EXERCISE — Count the lines in the items below that contain the string "midpoint", treating case as significant. Reply with the number alone.

DATASET EXCERPTS —
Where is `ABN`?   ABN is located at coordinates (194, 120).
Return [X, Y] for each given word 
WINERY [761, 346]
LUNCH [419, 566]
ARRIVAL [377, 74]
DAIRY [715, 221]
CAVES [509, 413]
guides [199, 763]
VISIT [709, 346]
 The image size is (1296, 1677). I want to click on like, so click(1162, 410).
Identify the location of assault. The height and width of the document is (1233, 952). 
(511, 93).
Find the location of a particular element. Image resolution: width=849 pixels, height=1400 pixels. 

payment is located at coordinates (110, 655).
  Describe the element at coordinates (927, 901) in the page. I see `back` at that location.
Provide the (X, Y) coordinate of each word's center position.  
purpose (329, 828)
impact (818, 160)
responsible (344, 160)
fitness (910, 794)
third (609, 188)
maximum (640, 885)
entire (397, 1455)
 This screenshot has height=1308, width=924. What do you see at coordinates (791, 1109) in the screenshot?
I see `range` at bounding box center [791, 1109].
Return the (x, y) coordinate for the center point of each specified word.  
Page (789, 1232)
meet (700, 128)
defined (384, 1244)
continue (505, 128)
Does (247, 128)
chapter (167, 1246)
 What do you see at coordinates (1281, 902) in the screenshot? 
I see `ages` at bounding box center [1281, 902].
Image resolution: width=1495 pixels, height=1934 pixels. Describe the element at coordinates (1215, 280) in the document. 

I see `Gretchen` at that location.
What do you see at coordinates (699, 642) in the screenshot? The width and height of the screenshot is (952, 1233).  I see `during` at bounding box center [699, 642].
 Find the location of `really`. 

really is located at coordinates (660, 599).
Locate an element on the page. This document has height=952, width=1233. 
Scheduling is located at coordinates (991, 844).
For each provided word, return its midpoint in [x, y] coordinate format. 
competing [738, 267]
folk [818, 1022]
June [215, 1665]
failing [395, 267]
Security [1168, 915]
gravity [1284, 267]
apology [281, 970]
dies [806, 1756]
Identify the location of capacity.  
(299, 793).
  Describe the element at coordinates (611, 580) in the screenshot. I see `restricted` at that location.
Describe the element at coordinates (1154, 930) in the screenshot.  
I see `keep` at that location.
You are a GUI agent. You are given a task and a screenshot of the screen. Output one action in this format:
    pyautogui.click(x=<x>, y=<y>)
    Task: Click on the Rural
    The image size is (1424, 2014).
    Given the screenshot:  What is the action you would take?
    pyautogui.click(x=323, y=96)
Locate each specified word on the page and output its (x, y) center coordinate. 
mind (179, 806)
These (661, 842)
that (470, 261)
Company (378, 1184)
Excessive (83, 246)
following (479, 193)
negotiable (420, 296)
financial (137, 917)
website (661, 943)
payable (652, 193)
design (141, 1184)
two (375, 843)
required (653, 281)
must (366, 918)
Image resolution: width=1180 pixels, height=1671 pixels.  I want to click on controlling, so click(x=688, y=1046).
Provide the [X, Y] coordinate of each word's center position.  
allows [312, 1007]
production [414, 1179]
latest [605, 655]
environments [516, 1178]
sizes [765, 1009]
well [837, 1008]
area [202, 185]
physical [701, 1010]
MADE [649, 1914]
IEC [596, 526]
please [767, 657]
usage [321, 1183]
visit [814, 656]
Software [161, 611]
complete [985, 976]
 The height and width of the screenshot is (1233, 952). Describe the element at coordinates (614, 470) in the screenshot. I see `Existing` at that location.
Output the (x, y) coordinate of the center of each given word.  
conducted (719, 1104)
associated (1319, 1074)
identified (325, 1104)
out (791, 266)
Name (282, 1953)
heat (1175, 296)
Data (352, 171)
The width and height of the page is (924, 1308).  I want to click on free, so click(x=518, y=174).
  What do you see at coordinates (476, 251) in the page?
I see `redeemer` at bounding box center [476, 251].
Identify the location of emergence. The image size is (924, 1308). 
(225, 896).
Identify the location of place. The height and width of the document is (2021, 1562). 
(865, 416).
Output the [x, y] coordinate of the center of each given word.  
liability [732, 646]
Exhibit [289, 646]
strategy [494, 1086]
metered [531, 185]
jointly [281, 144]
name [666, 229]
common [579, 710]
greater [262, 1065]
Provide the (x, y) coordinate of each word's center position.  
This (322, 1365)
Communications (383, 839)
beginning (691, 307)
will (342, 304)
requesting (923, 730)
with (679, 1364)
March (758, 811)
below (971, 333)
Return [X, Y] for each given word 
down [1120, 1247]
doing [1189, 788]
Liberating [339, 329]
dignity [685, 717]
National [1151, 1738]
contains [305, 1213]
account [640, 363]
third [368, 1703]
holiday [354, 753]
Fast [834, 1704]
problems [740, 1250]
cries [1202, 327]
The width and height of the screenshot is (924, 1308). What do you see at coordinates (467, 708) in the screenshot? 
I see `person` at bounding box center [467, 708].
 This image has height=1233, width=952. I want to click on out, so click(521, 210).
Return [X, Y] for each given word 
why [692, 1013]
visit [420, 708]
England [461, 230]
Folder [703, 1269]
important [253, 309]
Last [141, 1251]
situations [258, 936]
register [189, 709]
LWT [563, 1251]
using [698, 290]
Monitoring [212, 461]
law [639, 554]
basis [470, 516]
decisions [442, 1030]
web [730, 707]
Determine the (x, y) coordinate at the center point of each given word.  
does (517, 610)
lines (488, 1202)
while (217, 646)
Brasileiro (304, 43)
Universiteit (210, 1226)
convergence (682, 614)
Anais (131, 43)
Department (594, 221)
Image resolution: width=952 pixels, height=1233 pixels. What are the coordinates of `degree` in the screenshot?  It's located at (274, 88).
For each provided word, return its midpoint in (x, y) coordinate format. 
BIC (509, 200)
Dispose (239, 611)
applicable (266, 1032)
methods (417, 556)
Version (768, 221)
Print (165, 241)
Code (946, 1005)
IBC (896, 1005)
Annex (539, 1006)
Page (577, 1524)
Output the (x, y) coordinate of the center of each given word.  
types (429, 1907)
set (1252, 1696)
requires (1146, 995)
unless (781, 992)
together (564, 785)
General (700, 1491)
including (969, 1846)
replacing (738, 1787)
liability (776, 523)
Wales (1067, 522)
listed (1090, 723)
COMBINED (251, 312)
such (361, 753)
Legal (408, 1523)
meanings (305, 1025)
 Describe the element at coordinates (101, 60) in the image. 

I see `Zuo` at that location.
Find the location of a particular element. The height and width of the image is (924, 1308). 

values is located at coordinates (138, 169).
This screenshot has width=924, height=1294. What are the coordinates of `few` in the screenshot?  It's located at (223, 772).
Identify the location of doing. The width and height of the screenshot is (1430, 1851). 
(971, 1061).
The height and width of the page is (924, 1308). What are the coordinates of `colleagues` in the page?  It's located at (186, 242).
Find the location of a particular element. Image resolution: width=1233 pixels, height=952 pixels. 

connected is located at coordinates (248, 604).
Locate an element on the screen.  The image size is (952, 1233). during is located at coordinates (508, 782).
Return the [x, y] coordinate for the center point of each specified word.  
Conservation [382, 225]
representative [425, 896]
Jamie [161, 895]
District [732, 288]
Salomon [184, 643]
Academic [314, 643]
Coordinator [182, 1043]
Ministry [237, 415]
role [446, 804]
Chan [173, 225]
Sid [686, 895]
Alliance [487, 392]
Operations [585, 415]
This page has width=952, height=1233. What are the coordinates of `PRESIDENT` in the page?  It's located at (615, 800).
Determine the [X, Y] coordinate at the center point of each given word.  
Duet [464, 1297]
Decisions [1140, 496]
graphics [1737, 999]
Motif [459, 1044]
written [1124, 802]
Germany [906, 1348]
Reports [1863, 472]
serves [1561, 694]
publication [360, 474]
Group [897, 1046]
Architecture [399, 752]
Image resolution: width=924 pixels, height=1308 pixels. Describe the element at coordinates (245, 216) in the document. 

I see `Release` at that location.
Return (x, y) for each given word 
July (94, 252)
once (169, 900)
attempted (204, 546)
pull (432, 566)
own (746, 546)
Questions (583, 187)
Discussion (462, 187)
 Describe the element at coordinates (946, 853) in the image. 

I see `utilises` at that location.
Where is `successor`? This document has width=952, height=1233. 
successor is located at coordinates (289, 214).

OUTPUT OF THE TASK — 2